§ **WHAT THE EXERCISE ASKS**: Copy out the records between the line holding "will click(x=126, y=186)." and the line holding "will [173, 14].", inclusive, and switch "toolbar" to "ribbon". Leave everything else unchanged.

+--

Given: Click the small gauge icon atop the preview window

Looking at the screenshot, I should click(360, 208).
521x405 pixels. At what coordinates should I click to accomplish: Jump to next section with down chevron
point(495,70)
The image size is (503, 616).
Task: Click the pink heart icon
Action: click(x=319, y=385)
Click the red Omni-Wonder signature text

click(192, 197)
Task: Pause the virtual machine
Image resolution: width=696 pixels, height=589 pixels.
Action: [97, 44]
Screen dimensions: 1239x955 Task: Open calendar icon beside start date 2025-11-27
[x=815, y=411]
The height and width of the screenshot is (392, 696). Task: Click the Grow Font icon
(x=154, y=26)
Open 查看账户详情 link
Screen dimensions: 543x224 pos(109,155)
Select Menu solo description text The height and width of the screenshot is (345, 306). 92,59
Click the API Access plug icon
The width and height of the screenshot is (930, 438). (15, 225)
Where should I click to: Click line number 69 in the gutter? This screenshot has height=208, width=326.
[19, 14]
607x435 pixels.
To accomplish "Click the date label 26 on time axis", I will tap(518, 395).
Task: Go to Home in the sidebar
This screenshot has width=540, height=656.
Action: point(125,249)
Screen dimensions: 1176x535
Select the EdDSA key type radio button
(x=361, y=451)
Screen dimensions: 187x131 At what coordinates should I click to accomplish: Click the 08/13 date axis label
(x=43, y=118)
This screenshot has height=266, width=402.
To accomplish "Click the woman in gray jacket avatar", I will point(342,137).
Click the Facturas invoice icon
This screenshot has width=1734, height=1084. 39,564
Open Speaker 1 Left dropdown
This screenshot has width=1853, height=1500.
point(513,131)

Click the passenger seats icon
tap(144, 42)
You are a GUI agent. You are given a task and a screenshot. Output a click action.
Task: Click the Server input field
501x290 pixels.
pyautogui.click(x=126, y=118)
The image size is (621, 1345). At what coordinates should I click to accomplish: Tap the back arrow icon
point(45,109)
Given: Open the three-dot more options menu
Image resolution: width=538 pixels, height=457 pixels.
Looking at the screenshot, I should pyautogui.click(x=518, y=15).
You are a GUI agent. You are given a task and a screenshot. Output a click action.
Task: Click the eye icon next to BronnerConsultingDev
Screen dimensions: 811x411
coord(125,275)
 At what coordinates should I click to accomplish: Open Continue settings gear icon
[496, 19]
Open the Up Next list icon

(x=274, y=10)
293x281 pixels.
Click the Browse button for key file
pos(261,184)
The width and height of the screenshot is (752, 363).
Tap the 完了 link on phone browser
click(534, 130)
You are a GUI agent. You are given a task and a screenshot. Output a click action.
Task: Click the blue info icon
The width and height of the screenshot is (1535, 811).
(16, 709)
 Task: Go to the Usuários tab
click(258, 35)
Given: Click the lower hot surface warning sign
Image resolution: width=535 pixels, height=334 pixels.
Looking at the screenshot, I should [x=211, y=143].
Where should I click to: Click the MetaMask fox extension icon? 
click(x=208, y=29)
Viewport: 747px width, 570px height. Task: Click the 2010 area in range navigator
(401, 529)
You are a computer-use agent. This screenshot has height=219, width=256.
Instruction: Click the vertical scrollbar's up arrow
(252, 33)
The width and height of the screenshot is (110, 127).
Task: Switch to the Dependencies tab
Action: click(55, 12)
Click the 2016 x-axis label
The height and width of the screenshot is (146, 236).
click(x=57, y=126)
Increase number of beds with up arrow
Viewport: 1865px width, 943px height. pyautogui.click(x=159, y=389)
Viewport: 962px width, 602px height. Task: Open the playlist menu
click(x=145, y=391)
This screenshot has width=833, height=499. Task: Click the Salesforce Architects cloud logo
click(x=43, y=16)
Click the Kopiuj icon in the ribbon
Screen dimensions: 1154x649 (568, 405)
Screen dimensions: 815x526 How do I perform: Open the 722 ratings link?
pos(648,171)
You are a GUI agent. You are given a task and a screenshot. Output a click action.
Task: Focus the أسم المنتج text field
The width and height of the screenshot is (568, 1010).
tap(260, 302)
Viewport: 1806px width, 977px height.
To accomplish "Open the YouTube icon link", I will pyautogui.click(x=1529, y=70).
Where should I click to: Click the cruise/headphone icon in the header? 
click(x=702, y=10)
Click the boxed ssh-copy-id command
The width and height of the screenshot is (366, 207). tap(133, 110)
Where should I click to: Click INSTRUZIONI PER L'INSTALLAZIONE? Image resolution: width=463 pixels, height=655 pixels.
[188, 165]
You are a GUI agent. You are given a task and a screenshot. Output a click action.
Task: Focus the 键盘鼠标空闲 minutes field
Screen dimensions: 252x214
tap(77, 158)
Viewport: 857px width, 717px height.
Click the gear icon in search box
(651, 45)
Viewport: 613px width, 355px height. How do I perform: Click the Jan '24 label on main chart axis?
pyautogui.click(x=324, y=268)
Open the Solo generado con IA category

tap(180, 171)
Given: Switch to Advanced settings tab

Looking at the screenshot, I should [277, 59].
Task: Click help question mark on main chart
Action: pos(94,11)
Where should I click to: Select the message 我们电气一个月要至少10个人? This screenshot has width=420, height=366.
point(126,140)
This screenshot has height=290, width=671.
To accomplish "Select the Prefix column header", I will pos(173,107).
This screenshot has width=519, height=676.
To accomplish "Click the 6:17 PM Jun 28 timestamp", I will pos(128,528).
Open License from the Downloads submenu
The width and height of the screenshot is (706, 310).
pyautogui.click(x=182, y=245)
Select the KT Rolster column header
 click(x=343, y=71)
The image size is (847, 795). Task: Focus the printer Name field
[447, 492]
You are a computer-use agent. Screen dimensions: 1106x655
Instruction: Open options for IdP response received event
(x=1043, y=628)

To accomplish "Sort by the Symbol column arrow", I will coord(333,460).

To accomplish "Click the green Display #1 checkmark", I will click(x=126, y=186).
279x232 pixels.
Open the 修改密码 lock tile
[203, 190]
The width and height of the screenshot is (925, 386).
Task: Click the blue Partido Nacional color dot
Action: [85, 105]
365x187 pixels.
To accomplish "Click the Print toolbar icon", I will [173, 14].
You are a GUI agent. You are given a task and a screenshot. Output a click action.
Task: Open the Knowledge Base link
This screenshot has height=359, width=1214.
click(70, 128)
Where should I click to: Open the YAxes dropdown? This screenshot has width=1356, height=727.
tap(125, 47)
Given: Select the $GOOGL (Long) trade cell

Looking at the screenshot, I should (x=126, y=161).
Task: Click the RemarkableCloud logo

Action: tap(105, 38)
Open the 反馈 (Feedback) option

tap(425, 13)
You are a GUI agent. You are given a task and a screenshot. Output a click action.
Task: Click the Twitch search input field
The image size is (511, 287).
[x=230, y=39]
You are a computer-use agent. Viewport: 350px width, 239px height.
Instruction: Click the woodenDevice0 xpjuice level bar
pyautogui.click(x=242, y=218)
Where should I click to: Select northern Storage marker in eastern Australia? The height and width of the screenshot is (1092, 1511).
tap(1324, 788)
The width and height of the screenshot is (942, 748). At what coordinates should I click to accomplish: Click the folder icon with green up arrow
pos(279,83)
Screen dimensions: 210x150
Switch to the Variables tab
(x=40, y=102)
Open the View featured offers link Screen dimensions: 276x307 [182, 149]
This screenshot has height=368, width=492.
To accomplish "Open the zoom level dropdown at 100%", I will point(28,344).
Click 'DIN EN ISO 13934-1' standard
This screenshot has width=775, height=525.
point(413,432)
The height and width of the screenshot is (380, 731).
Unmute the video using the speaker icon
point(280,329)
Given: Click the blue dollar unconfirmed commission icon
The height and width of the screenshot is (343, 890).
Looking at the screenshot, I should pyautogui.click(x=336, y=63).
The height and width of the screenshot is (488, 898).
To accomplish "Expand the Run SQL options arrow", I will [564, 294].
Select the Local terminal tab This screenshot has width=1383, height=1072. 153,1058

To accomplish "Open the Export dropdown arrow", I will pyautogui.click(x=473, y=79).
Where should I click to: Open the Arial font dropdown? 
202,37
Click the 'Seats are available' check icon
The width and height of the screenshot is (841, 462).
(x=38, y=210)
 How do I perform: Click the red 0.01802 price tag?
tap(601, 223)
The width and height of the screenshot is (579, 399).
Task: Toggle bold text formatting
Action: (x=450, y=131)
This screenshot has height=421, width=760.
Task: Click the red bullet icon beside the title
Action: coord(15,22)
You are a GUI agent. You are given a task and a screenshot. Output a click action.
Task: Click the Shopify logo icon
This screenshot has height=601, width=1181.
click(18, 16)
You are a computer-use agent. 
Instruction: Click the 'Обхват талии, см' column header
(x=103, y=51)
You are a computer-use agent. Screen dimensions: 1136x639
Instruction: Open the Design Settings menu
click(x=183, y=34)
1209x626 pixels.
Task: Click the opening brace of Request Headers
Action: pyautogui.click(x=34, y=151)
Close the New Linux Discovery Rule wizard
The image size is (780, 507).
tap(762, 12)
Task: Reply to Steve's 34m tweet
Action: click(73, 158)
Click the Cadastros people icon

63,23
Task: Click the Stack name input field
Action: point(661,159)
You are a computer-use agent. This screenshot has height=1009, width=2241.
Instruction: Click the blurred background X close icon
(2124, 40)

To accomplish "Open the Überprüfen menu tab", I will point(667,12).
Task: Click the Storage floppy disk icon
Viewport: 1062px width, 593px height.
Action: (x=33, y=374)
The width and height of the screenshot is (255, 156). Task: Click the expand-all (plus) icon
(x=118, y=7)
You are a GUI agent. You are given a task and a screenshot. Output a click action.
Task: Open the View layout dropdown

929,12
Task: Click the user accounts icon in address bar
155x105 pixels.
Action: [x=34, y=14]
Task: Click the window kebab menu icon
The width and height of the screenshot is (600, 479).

+--

§ **RESULT OF THIS TASK**:
To accomplish "Click the green Display #1 checkmark", I will click(x=126, y=186).
279x232 pixels.
Open the 修改密码 lock tile
[203, 190]
The width and height of the screenshot is (925, 386).
Task: Click the blue Partido Nacional color dot
Action: [85, 105]
365x187 pixels.
To accomplish "Click the Print ribbon icon", I will [173, 14].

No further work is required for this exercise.